DATA IN THIS EXERCISE Block Start
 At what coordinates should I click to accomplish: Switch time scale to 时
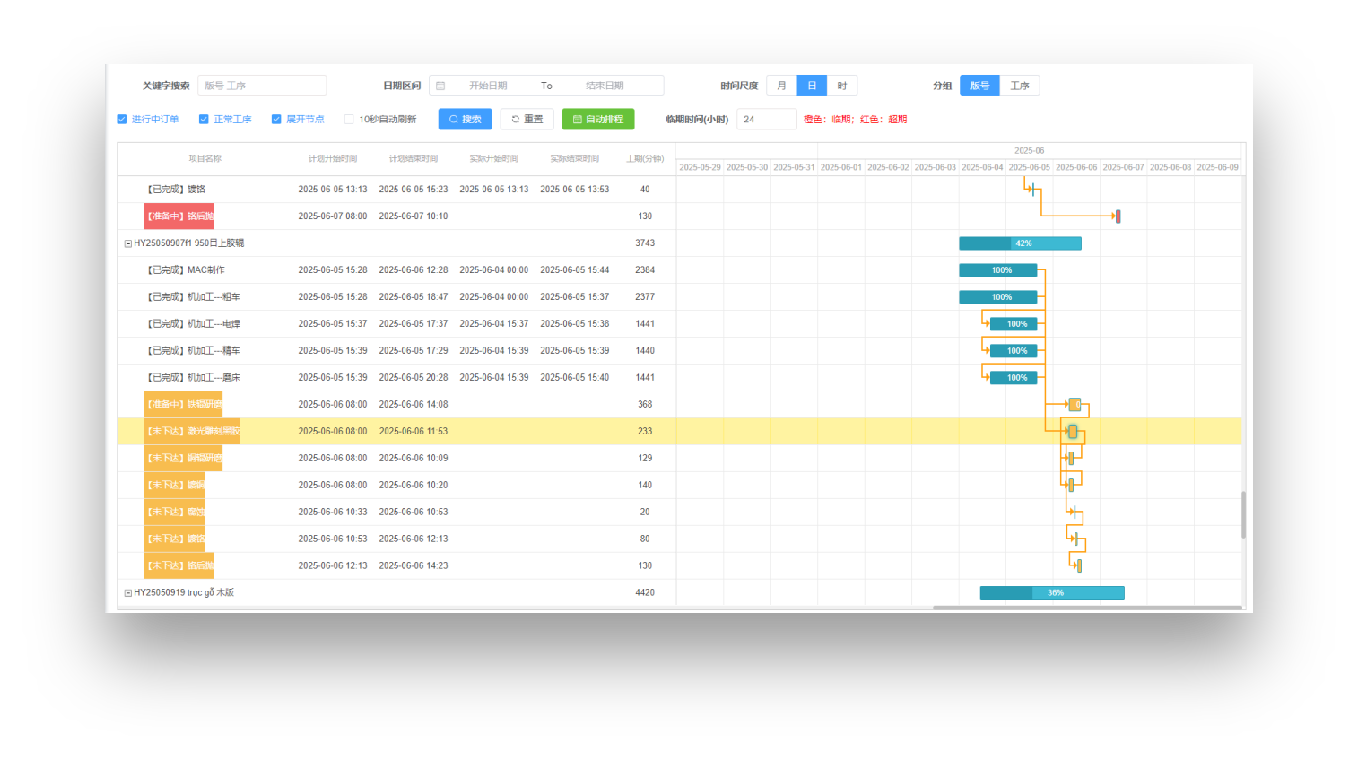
DATA IN THIS EXERCISE Block End
DATA IN THIS EXERCISE Block Start
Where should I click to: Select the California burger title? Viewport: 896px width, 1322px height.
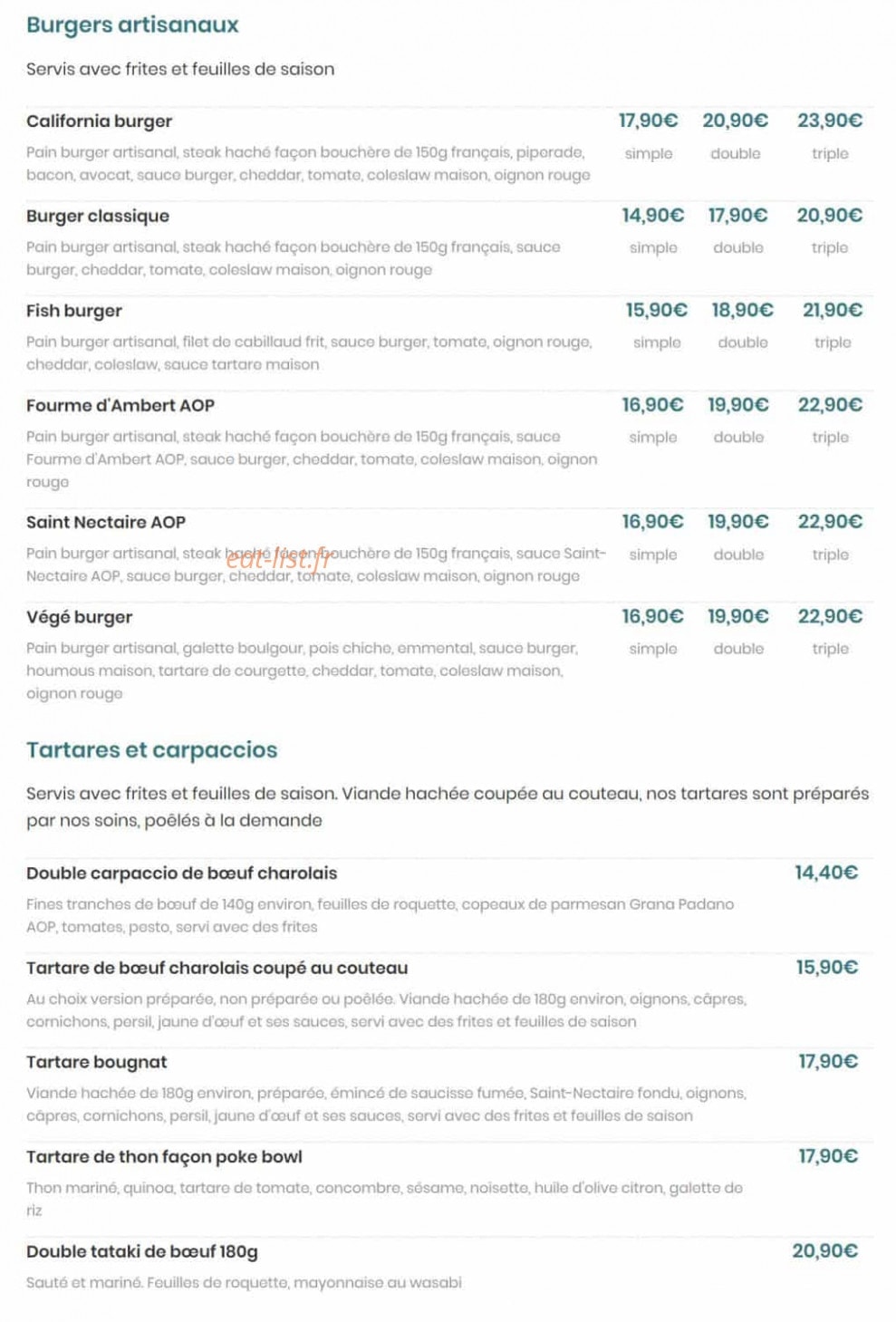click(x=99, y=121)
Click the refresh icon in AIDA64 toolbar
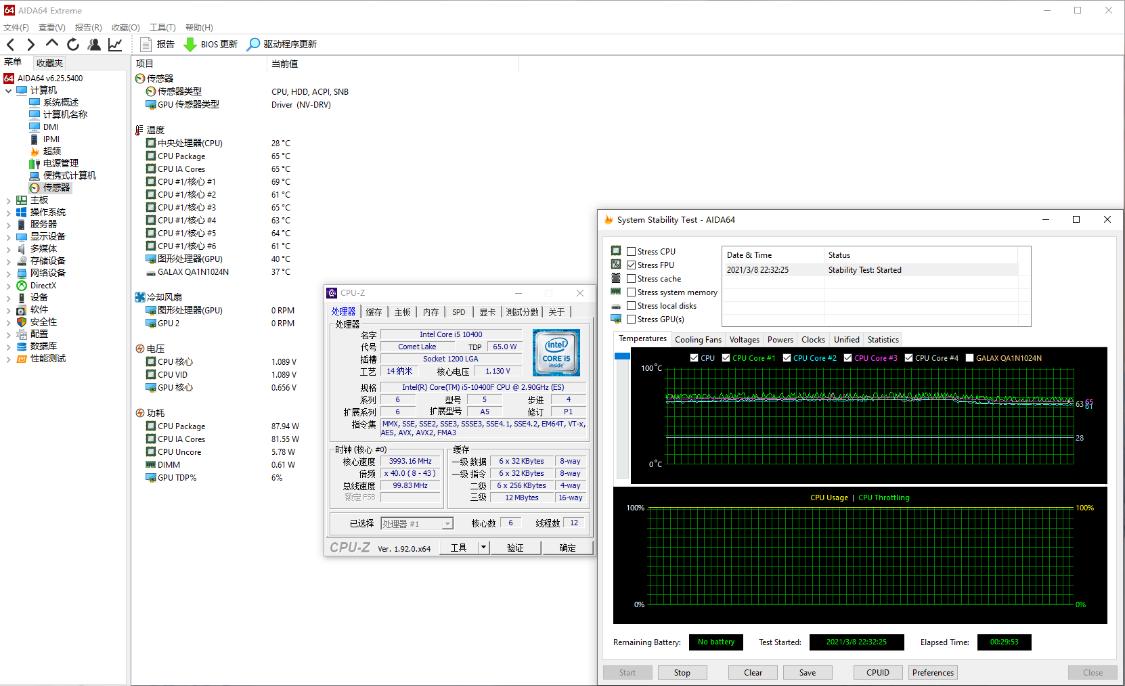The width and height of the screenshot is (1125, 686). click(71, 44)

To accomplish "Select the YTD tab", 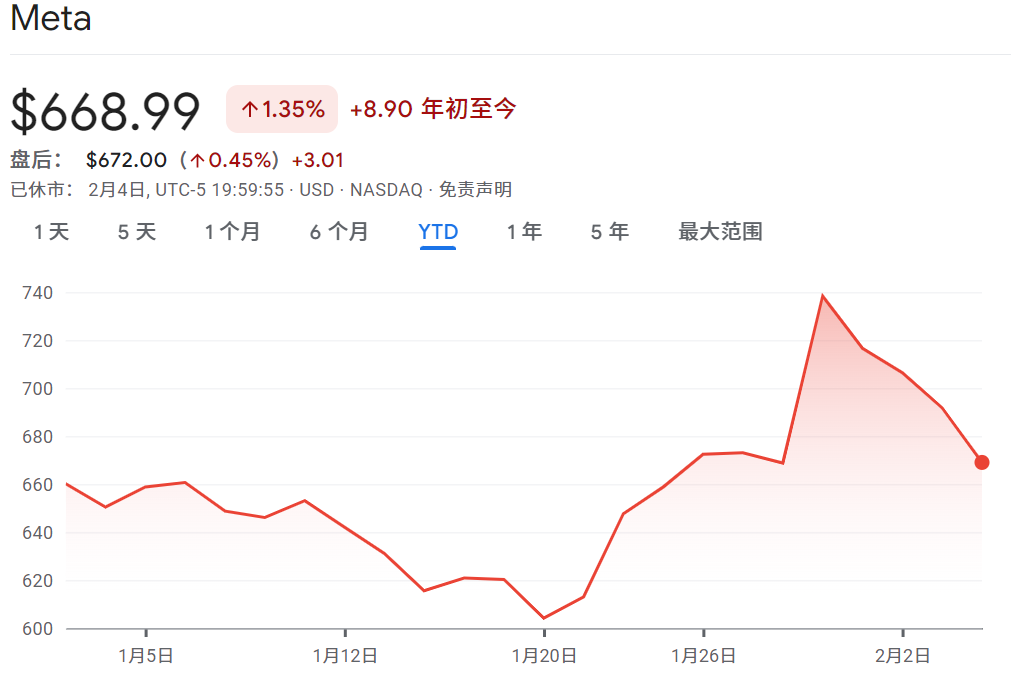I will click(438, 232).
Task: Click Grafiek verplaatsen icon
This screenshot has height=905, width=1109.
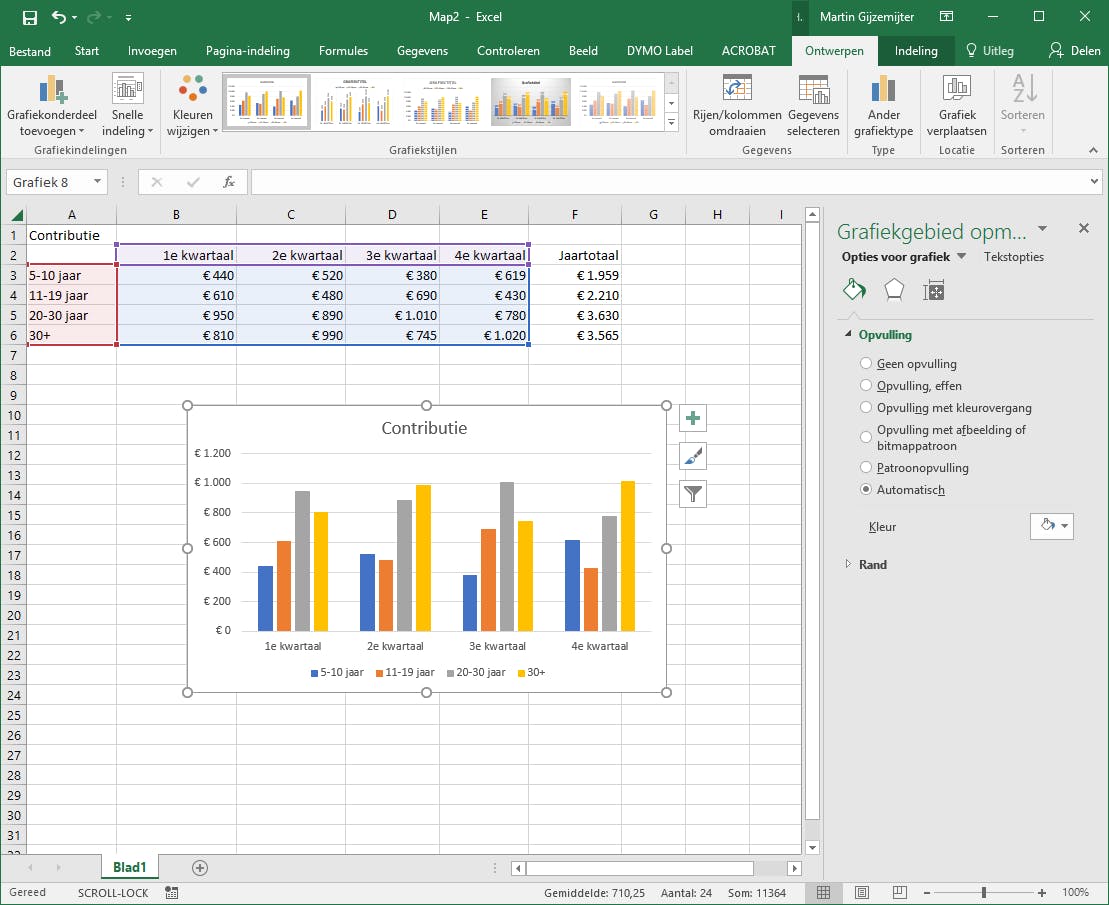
DATA IN THIS EXERCISE Block End
Look through the material above and print exactly the lines from the one containing "Task: Click Grafiek verplaatsen icon" to the one containing "This screenshot has height=905, width=1109.", both included, and nothing more.

> _EXPECTED ANSWER_
Task: Click Grafiek verplaatsen icon
This screenshot has height=905, width=1109.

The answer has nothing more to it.